Опять ложь. Ложь про Библию, ложь в мелочах про часики и дачки, ложь про собственную благостность, лицемерная ложь про духовность, нежность и аккуратность к чувствам других людей. На самом деле ничего этого нет. Мы видим сектантское свирепое мышление, которое пока только показывает свой нрав, которое пока не выпущено на свободу полностью и окончательно. А что оно может делать, получив свободу, получив все преференции и возможность распоряжаться человеческими судьбами, мы очень хорошо видим на основании тех примеров, которые я здесь привел.
Урок 24. О сиянии «Серебряной калоши»
Поговорим о калошах. В особенности о калошах серебряных и об их нестерпимом и чрезвычайно многозначительном блеске.
Недавнее вручение очень престижной премии «Серебряная калоша» Владимиру Гундяеву, больше известному под сценическим псевдонимом Кирилл, очень многое расставило на свои места и позволило, вероятно, случайно, но вместе с тем очень метко и очень четко обозначить сегодняшнюю роль церкви как некоего подразделения шоу-бизнеса. И действительно – пусть это не так пафосно, как хотелось бы поклонникам и сторонникам церкви, – ее сегодняшнее место находится именно в этой сфере. Люди переодеваются, поют, собирают деньги, немножечко работают в разговорном жанре, как чтецы-декламаторы, немножечко работают в качестве иллюзионистов-фокусников на доверии – тут, правда, немножко другой вариант: мы видим как бы производящийся фокус, никогда не видим его результатов, но обязаны предполагать, что эти результаты есть. То есть это в самом деле некий шоу-бизнес, и «Серебряная калоша» в этом смысле абсолютно заслуженная и, я бы сказал, очень мудрая премия, которая позволила поставить точку в очень долгих и страстных религиозно-философских исканиях и различных пафосных и сложных попытках определить место церкви в обществе.

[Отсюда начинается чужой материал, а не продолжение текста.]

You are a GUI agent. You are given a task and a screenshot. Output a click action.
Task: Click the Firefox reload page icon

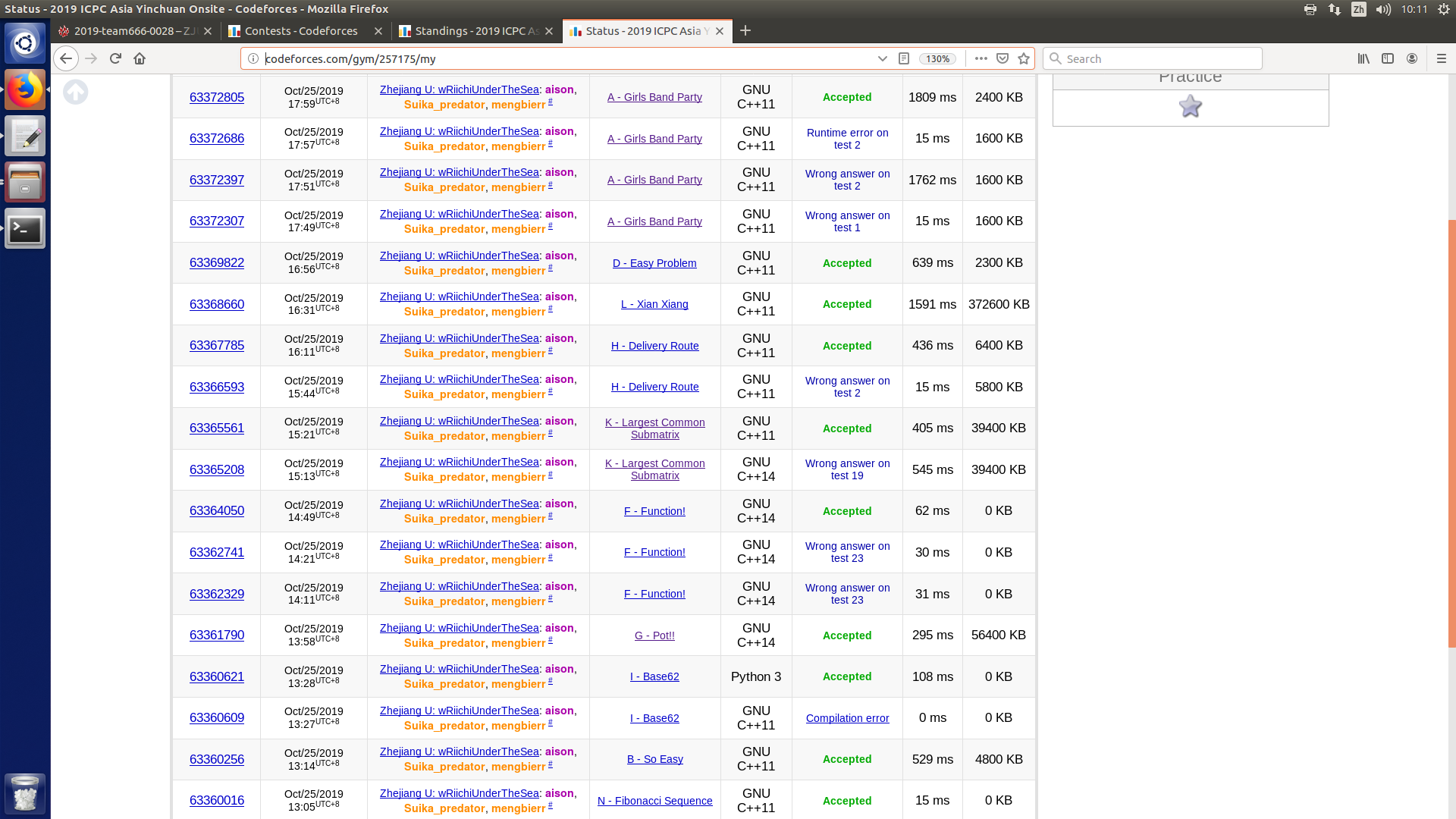[115, 58]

Но давайте посмотрим чуть-чуть с другой стороны. Мы увидим, что даже идеологическое обеспечение, несмотря на весь фанатизм, несмотря на все свинства и зверства, на крайне непристойную историю этой организации, в общем, не тянет ни на что большее, чем подразделение шоу-бизнеса. К примеру, все время церковь вытаскивает из своих сундуков разнообразные аргументы, пытаясь убедить нас в том, что когда-то в древности именно благодаря ей были достигнуты необыкновенные высоты в сфере культуры и искусства. Приводит, в частности, пример Андрея Рублёва.
Однако использование в качестве аргумента имени Андрея Рублёва – это маленькая хитрость РПЦ. Расчет тут делается на абсолютную серость и невежественность аудитории, которая понятия не имеет о том, что никогда в жизни ни одной иконы Андрей Рублёв сам не написал. Андрей Рублёв, как и все прочие иконописцы в России, пользовался исключительно трафаретами, так называемыми прорисями – еще их называют иконописными лицевыми подлинниками, – где все было регламентировано до последней завитушки. И ни один иконописец в здравом уме не мог бы добавить ни складочку на одежде, ни точечку в глазах, ни сменить позу, ни изменить движение пальчиков, ни поменять антураж или интерьер. Все было исключительно строго.
Более того, как делалась икона? На доску, покрытую левкасом – это такой гипсово-клеевой слой, – накладывался бумажный трафарет, а затем иконописец иголочкой прокалывал этот трафарет, оставляя точечки на левкасе. Затем брался мешочек с угольной пылью, и эта угольная пыль вбивалась в эти точечки, так что уже непосредственно на доске – на будущей иконе – образовывался контур того, что на ней должно быть изображено. Контур очень строгий и очень четкий. А затем иконописцу предстояло только раскрасить изображение, и ничего более.
В зависимости от его дизайнерской одаренности он мог раскрасить хуже, мог раскрасить лучше, мог раскрасить более или менее прилежно. Но на самом деле никому никогда не дозволялось ничего рисовать, потому что не было никаких школ рисования, никаких школ живописи, не было вообще ничего. И когда мы умиляемся иконописью, мы должны, в общем, отдавать себе отчет, что мы говорим о предельно примитивном плоскостном изображении, о самом начальном этапе развития декоративно-изобразительного искусства, которое именно в этой точке и было заморожено.
Можно приписывать этому какой угодно мистический смысл. Но, увы, придется согласиться с тем, что это именно первоначальное, первобытное состояние, которое позже в Европе было развито и предложило удивительные по своей силе образцы живописи, графики и т. п., а иконопись так и осталась на уровне довольно примитивного декоративно-прикладного искусства. Почему я говорю «декоративно-прикладного»? Потому что смысл искусства в его неповторимости, в его абсолютной уникальности и индивидуальности. Это определение вы можете найти хоть в Большой советской энциклопедии. А здесь необходимо было четкое следование трафарету.